1.   Seay also asserted a claim against Dr. Fagan and a claim for wrongful death against all defendants; both claims were dismissed, and neither ruling has been appealed.

2.   Seay makes no distinction between the pathology result detecting cancerous cells and a medical diagnosis of cancer; indeed, Seay repeatedly presumes, without discussion, that Dr. Lancia, as the pathologist, “made the decision that Beauchamp had cancer” and that “Dr. Lancia made a professional decision that Ms. Beauchamp had rectal cancer.” However, nothing in the record explains whether Seay's understanding is accurate or whether Dr. Lancia is, in fact, responsible for making such a diagnosis. This uncertainty is compounded by the trial court's order, which concludes that the complaint may be understood to suggest that Dr. Stringer made the actual cancer diagnosis but then failed to communicate that medical determination to Dr. Fagan. While not mentioned by the parties, this confusion all stems from the same question, namely, which actors in this line of events were responsible for making a diagnosis, reporting that diagnosis to the relevant individuals, and transmitting that diagnosis to subsequent providers, none of which is addressed in the pleadings. The lack of nuance and mountain of assumptions bolster our conclusion that this is not a case of simple negligence.
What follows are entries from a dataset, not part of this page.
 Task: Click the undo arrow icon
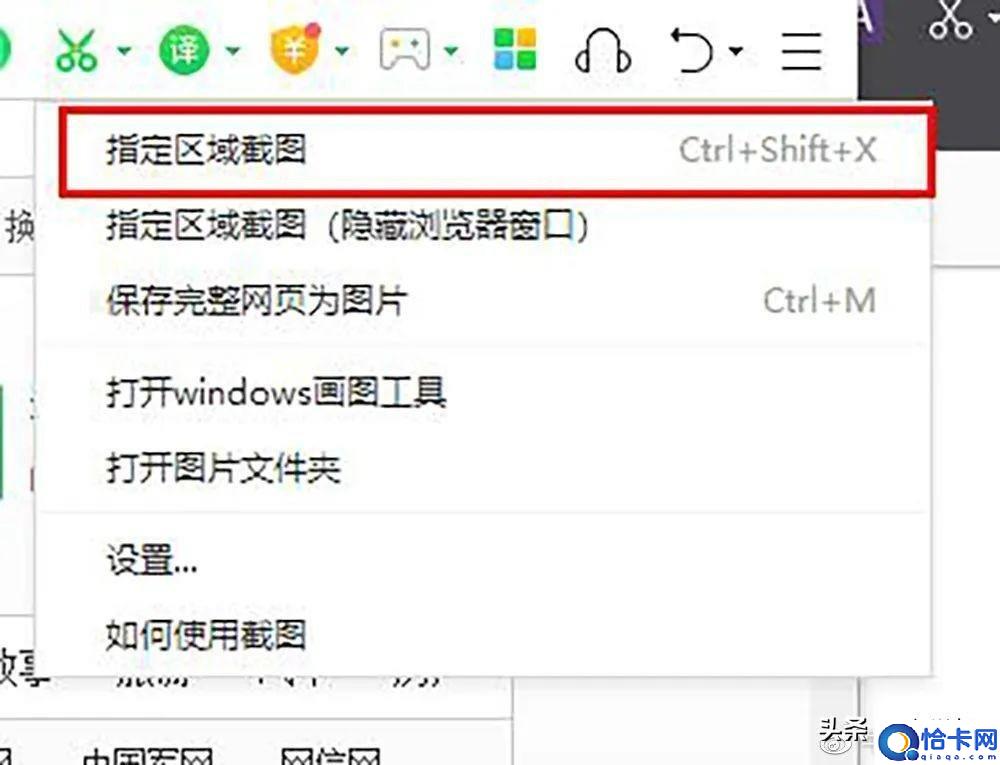(691, 50)
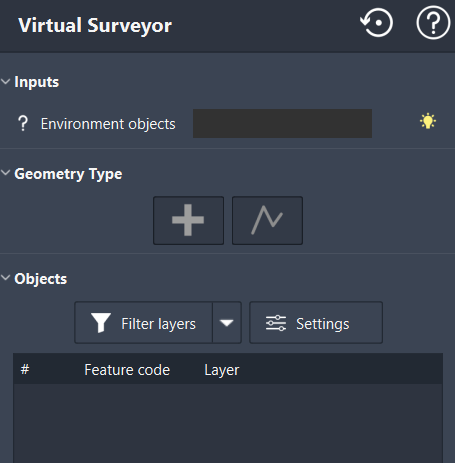
Task: Reset the Virtual Surveyor tool with circular arrow icon
Action: [377, 23]
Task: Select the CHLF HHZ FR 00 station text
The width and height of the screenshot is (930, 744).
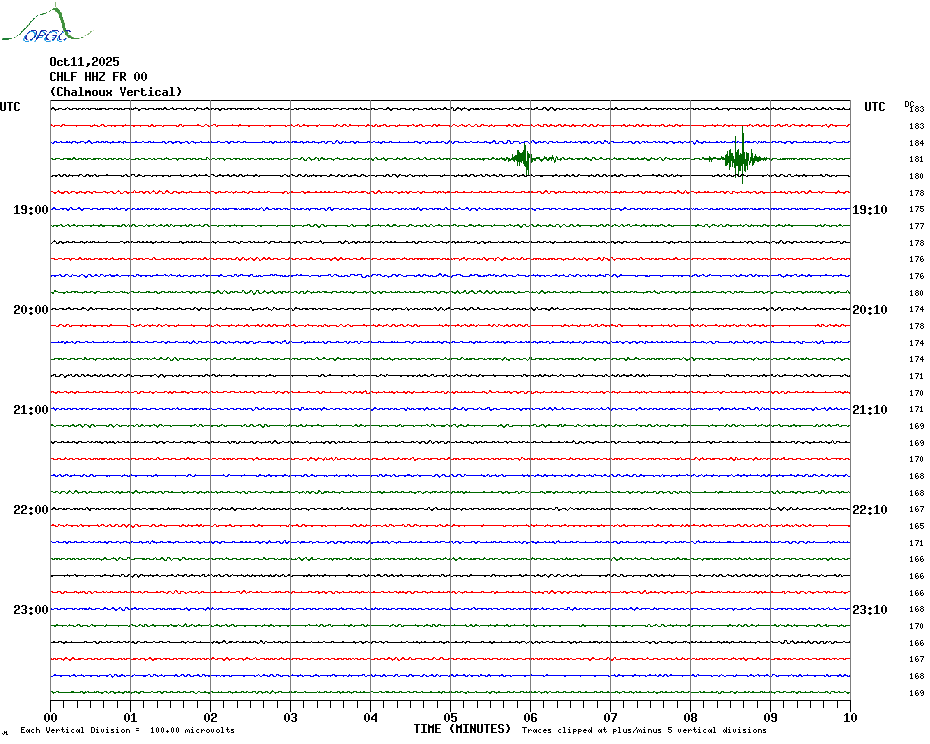Action: coord(98,77)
3.   Under Seay's theory, any claim for failure to diagnose or failure to inform could be transformed into simple negligence simply by framing the claim as one concerning the transmittal or handling of medical records. Our decisions in In re Carter and Piedmont Hosp., which expressly concern the handling of medical-testing results, implicitly reject such an approach.

Pipkin, Judge.

Rickman, C. J., and Miller, P. J., concur.